Reading the records beneath this task, work out how many lines contain the word "settings" and reply with only that number.
--------------------------------------------------
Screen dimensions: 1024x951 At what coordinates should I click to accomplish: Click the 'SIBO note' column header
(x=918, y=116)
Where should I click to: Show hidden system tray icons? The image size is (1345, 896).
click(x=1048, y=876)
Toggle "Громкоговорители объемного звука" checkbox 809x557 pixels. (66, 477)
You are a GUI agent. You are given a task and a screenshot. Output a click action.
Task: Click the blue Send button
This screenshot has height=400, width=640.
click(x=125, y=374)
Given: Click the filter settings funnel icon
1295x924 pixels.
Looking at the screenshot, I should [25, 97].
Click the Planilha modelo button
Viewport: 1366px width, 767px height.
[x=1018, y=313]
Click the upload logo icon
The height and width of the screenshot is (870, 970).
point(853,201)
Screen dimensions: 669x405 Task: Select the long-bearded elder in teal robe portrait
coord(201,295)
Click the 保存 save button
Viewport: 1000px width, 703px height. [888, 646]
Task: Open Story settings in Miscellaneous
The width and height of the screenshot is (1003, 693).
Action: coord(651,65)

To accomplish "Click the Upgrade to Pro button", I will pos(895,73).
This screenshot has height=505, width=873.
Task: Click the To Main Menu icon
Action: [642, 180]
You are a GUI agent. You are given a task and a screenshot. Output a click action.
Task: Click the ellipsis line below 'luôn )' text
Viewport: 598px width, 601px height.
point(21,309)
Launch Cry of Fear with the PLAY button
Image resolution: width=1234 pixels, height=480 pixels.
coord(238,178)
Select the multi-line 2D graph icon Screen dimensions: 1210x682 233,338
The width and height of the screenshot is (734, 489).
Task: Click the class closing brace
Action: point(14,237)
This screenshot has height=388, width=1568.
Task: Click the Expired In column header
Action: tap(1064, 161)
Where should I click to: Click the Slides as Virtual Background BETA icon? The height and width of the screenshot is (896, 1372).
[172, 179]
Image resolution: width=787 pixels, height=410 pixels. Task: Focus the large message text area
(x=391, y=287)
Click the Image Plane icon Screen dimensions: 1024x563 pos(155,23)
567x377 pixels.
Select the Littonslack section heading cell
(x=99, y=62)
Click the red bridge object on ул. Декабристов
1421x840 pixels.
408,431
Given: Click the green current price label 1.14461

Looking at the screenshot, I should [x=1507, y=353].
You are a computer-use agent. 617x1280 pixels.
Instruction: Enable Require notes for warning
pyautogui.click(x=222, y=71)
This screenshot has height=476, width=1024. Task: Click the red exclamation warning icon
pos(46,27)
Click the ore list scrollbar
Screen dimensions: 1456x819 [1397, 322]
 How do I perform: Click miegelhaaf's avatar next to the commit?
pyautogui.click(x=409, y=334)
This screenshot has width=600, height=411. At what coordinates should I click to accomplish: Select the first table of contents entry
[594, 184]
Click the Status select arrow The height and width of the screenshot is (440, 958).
--------------------------------------------------
WRITTEN RESPONSE: 2